I remember attending the funeral of my cousin in 2016. I remember seeing the pain in my aunt’s eyes and thinking “I cannot imagine how she is feeling. I don’t know if I would be able to survive something like that.” Little did I know, that four years later, I would be living that exact reality. My husband and I discovered we were expecting our first child on July 8, 2019. Two months later, our entire lives changed when we discovered our son, Dominic Gabriel, was diagnosed with Heterotaxy Syndrome with several complex congenital heart defects. Not only was he medically complex with a poor prognosis, but we needed to relocate our entire lives to Colorado, 16 hours away from our home, to deliver him and receive medical treatment for 6 months to a year. We gave up our home without hesitation and we moved. We lived in different Airbnb’s every month, from January to June 2020.
Dominic was born on February 17, 2020. He had his first open heart surgery 16 hours after he was born, and the uphill battle of recovery began. We eventually got discharged on April 20, 2020, but we needed to stay local. We ended up going to the emergency room 3 weeks in a row, due to J-tube related problems, and then landed back in the children’s hospital, inpatient, as of May 27, 2020. He began healing from a bacterial infection on his skin, near his J-tube area and we began making a game plan with his medical team about his second open heart surgery, and then we can finally go back home to Montana!

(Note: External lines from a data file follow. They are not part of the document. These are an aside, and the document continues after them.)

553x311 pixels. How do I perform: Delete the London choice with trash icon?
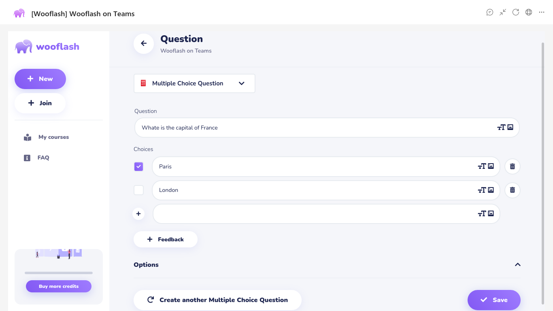(x=512, y=190)
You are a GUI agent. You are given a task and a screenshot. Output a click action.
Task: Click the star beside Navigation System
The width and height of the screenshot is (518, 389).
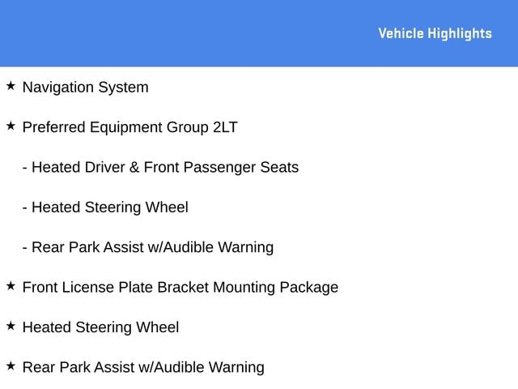11,86
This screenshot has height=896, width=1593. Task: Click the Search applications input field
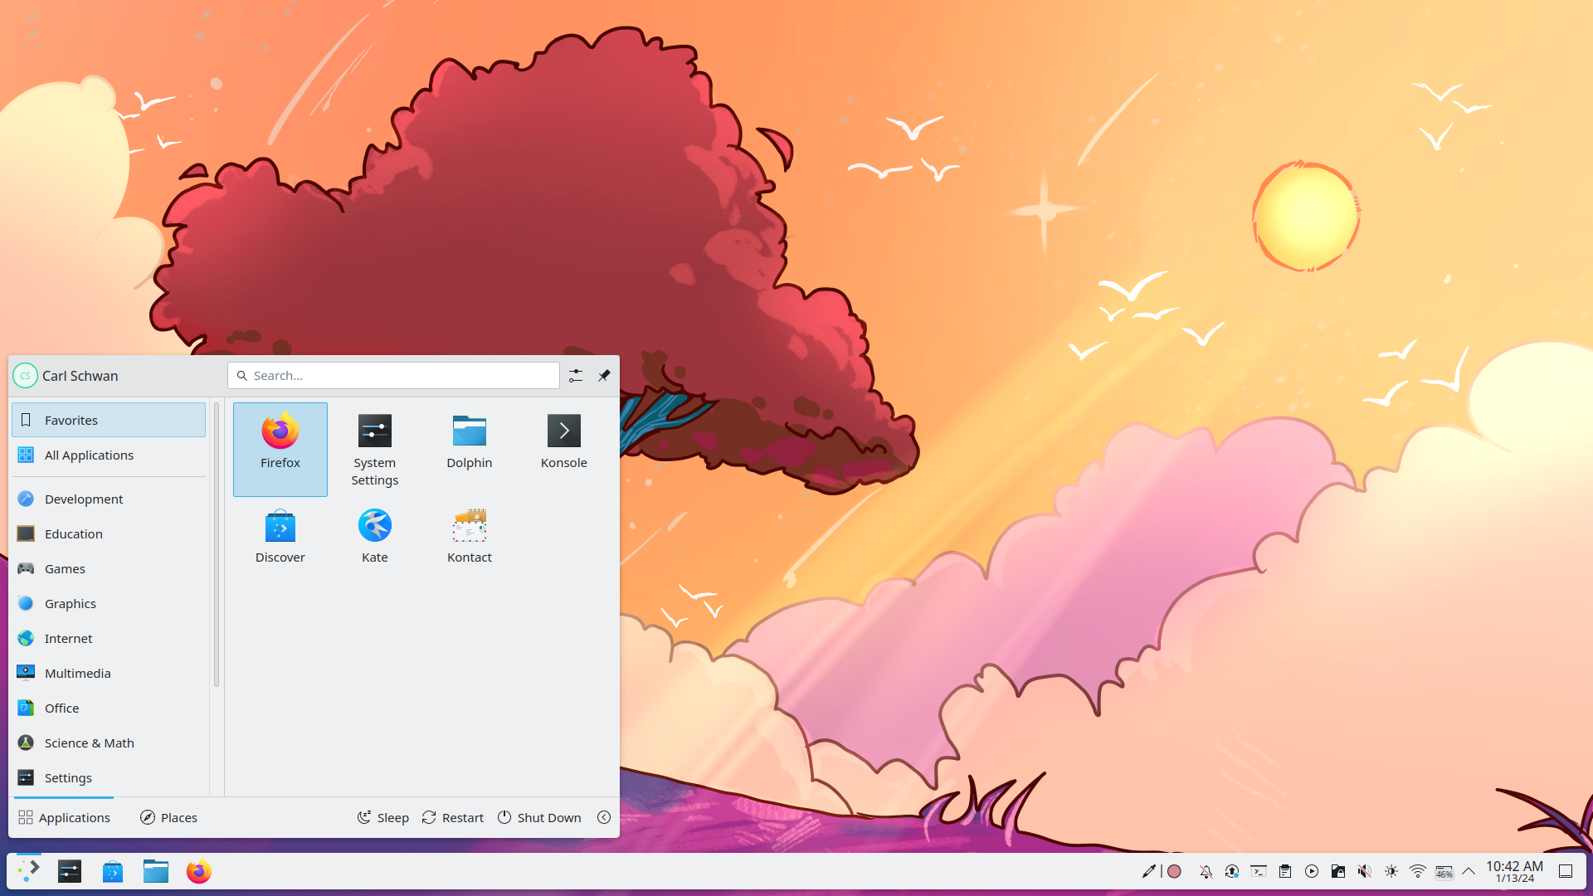coord(395,375)
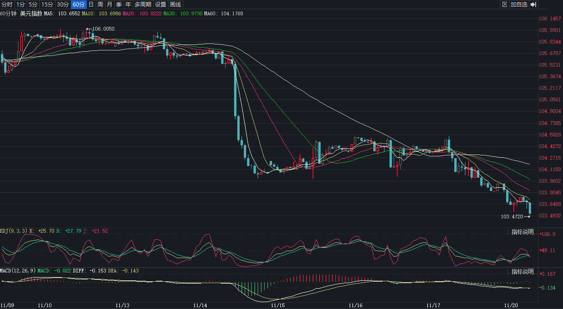563x309 pixels.
Task: Switch to the 日 daily chart
Action: pyautogui.click(x=91, y=5)
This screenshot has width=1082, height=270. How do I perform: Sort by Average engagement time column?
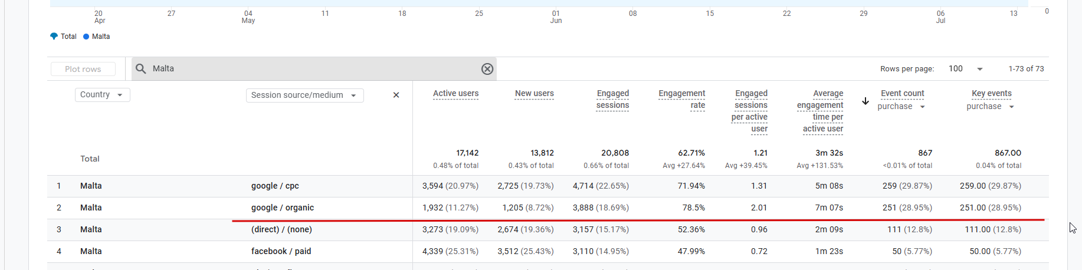[820, 111]
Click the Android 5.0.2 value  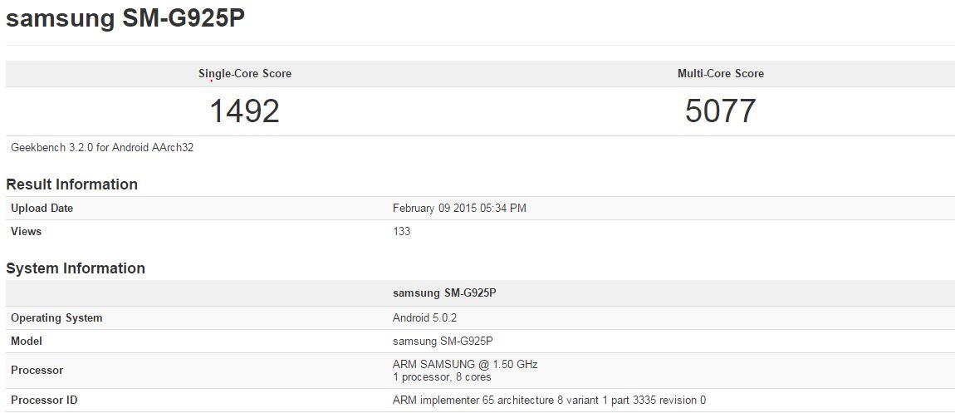(x=423, y=318)
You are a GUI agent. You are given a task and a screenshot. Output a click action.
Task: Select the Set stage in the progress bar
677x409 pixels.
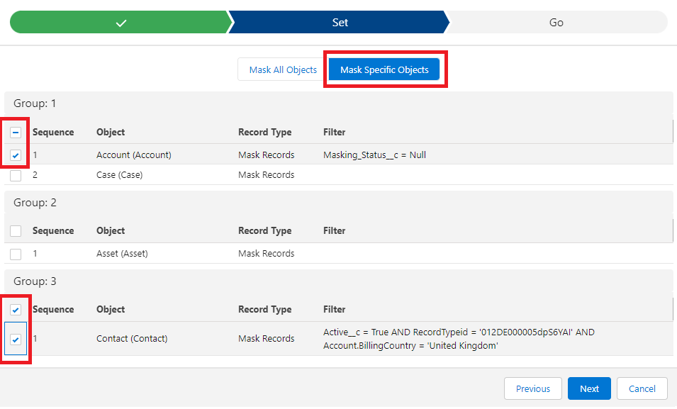(339, 22)
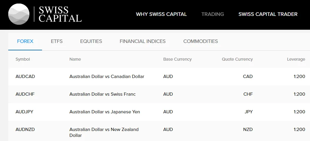The height and width of the screenshot is (141, 310).
Task: Open the FINANCIAL INDICES tab
Action: (143, 41)
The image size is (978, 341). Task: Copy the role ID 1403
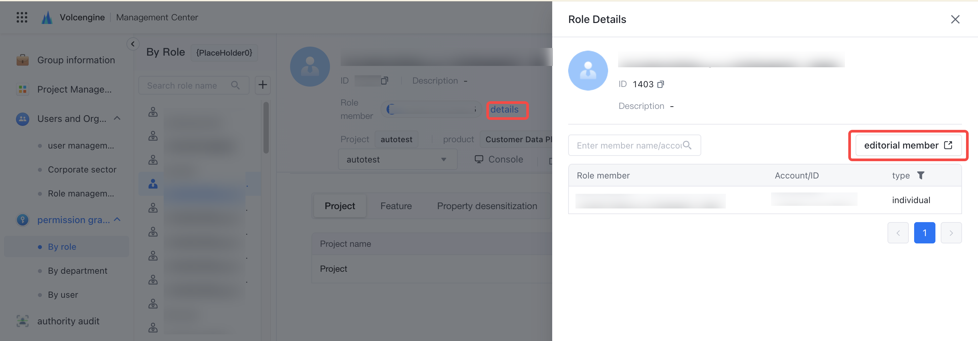coord(661,84)
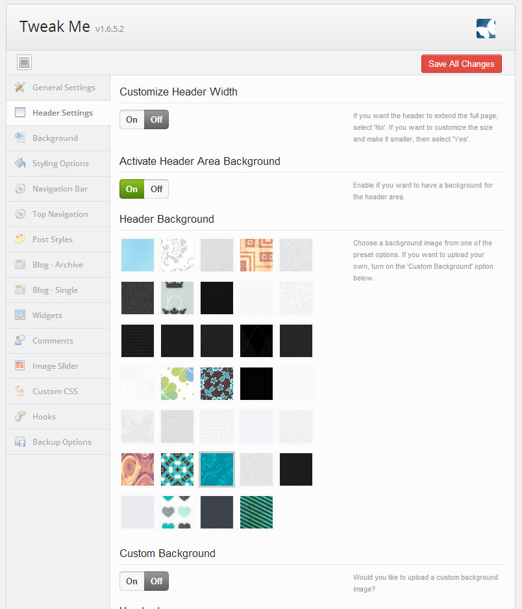The width and height of the screenshot is (522, 609).
Task: Click the Image Slider picture icon
Action: tap(20, 366)
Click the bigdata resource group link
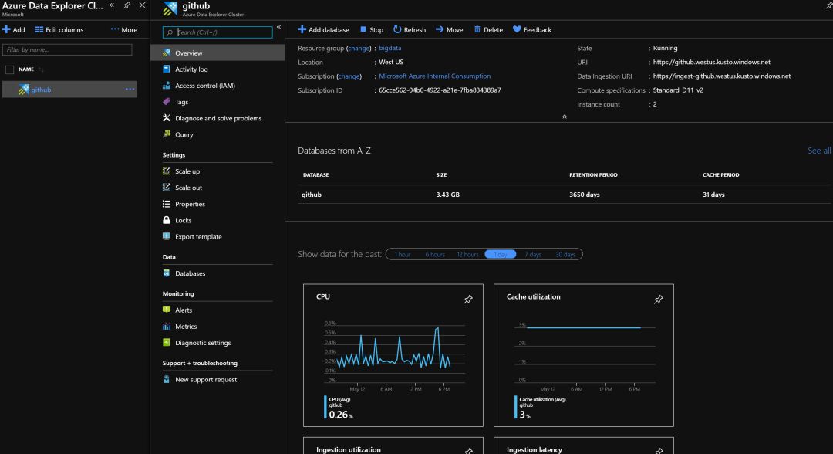Screen dimensions: 833x454 tap(390, 48)
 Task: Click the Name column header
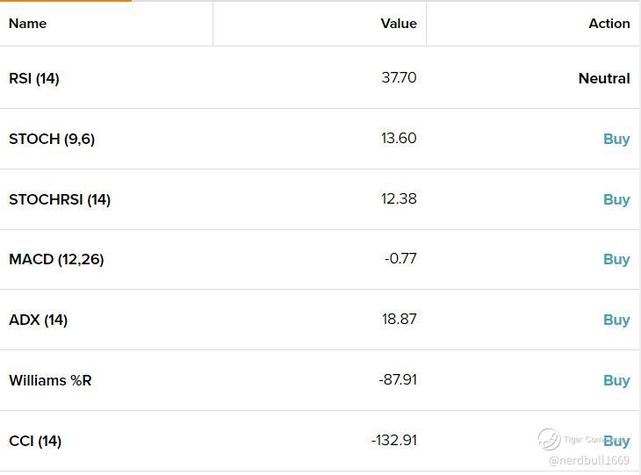(x=28, y=24)
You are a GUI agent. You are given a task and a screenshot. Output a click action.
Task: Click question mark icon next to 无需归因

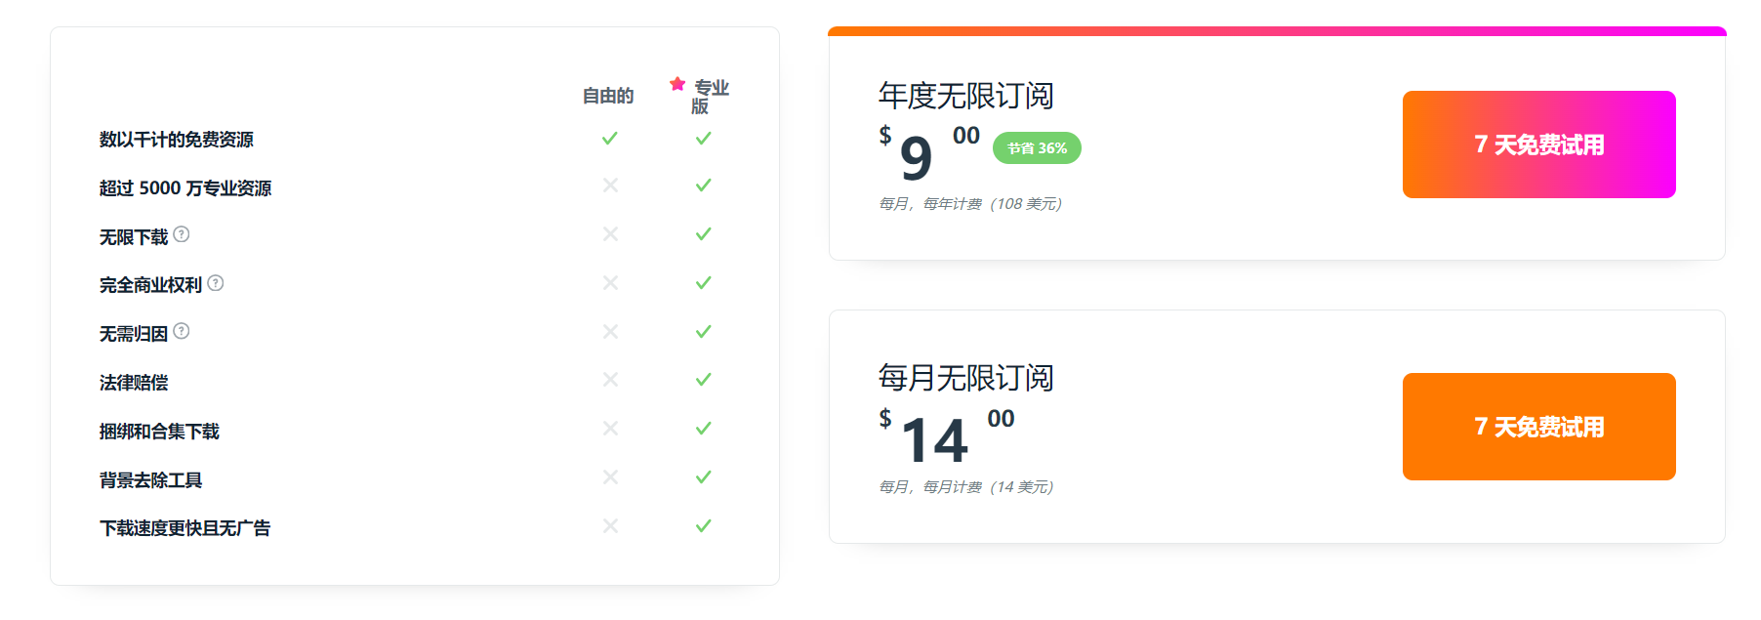(182, 331)
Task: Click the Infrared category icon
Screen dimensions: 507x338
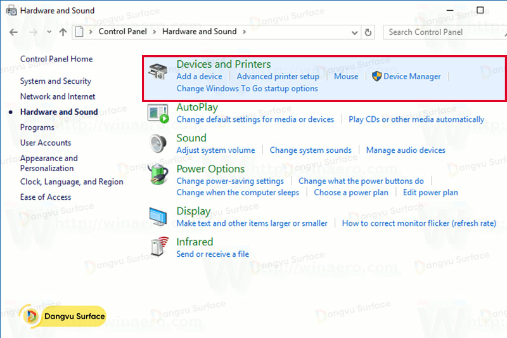Action: coord(158,247)
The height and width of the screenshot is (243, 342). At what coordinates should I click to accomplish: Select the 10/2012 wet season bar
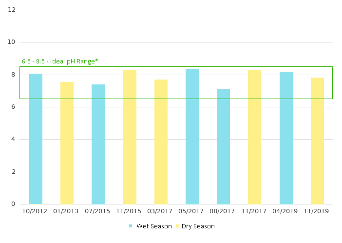(x=36, y=139)

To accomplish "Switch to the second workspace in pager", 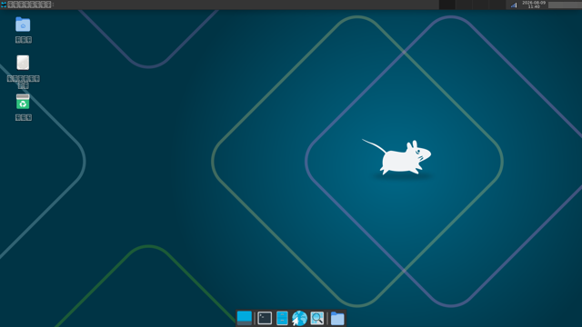I will click(x=463, y=5).
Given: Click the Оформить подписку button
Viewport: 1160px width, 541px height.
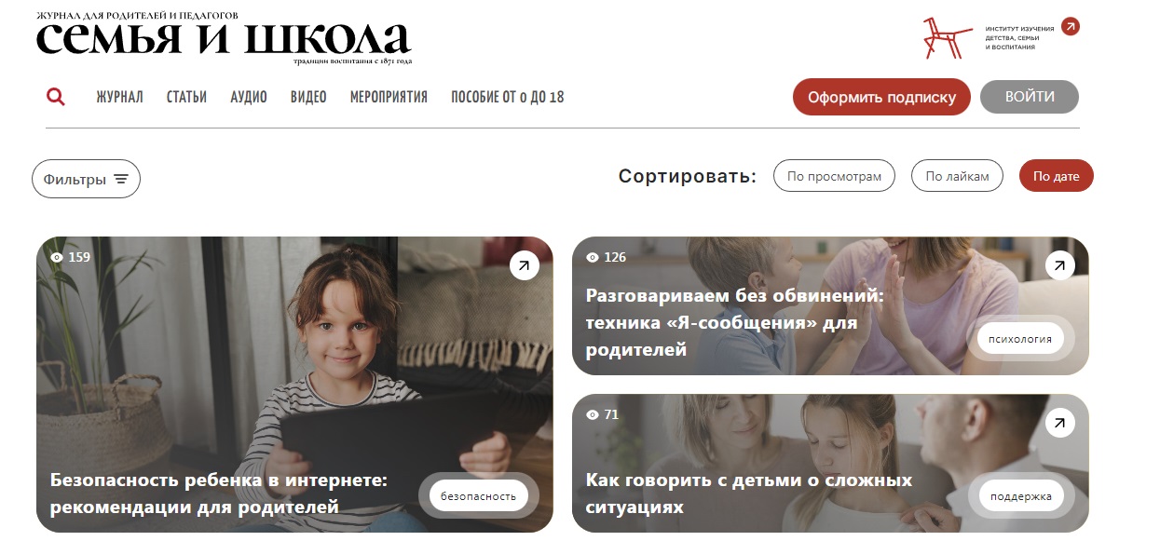Looking at the screenshot, I should (881, 97).
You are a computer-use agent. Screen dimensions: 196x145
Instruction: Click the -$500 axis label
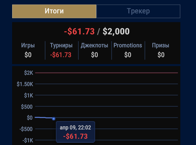click(x=26, y=129)
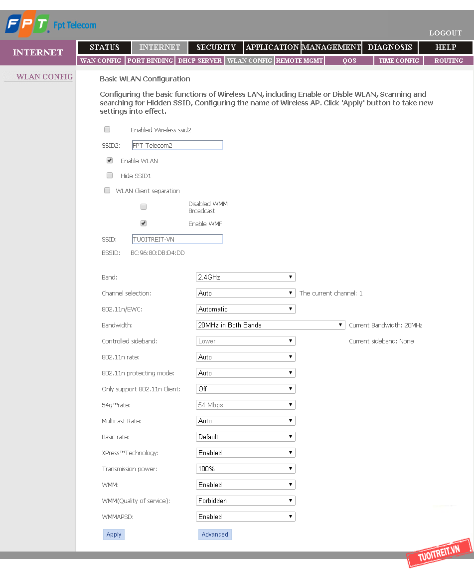
Task: Click the LOGOUT link
Action: tap(446, 33)
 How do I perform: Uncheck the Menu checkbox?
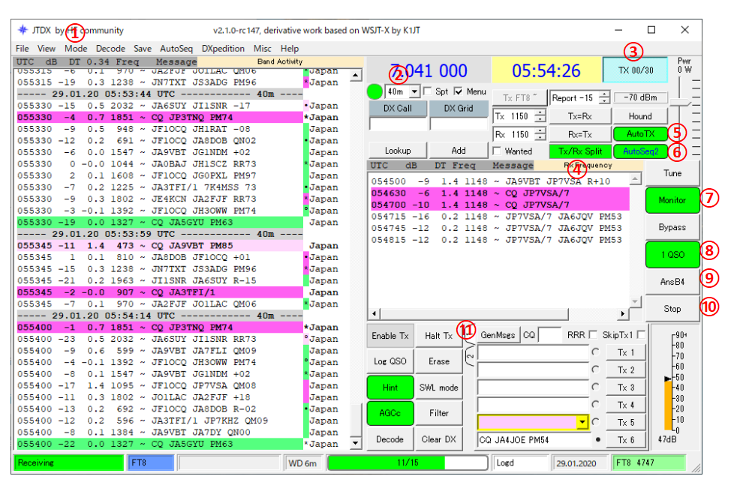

Then the unspeakable and unthinkable happened. Dominic went into cardiac arrest on June 6, 2020 and was placed on ECMO. They performed 5 different weaning trials and all failed. He had suffered so much brain damage, that his brain could no longer register and send signals to his body when epinephrine was administered, even at high doses. Which meant, if he went into another arrest, they wouldn’t be able to help. He then began to deteriorate quickly and went into organ failure. Then we got the “we are crossing that bridge. We are out of options.”
Never in my life did I think I would need to talk to palliative care about “how and when” we would “let go of our son.” I wanted to scream. I wanted to punch the walls. I wanted to curse at God and ask him “why? Why are you taking THIS child from me? The one I prayed for and then received, just so YOU can take him right back?” It wasn’t fair.
We then decided to call our family to come to say goodbye to our son. Then the staff informed us that a non-profit called Now I Lay Me Down to Sleep offered a free professional photographer for these moments. Allowing families to have photos together, as they said goodbye. I was so happy but heartbroken at the same time. We were planning to take the photos on Father’s Day, but Dominic was declining so fast, that the doctor let us know he may not even look the same come father’s day. So, we did it the day before. NILMDTS gave us a beautiful experience. Photos I will treasure for the rest of my life.
It’s been 9 months now since we’ve said goodbye. Grief is like a hurricane, that just comes through your life and destroys everything around you. And then you’re left to figure out how to pick up the pieces. We just celebrated his one-year birthday and honored him by sending off biodegradable balloons, along with many of our friends and family across the U.S. I asked my husband, “how am I supposed to live without him? How am I supposed to live this life, knowing I will never see him again in this life?”
Nine months later, and I still don’t have a handle on this grief. Some days I feel like I can do this. Other days, I feel like someone has a vice grip on my heart and twisting it. Then setting weight on my chest, to the point where I can’t breathe. I have accepted that this grief will always exist. My love for my son is endless, so it’s no surprise that this grief will be endless. The one and only thing that has kept me going until this point is that I must now live for my son. Because my son didn’t get to live, I have to live and honor him. I am now an advocate for CHD, pregnancy and infant loss, I share his story and photos every day, and I’m in school, working towards my Ph.D., all for him. Finding ways to honor your child, is the best advice I can give to a bereaved parent. It’s been healing in more ways than one.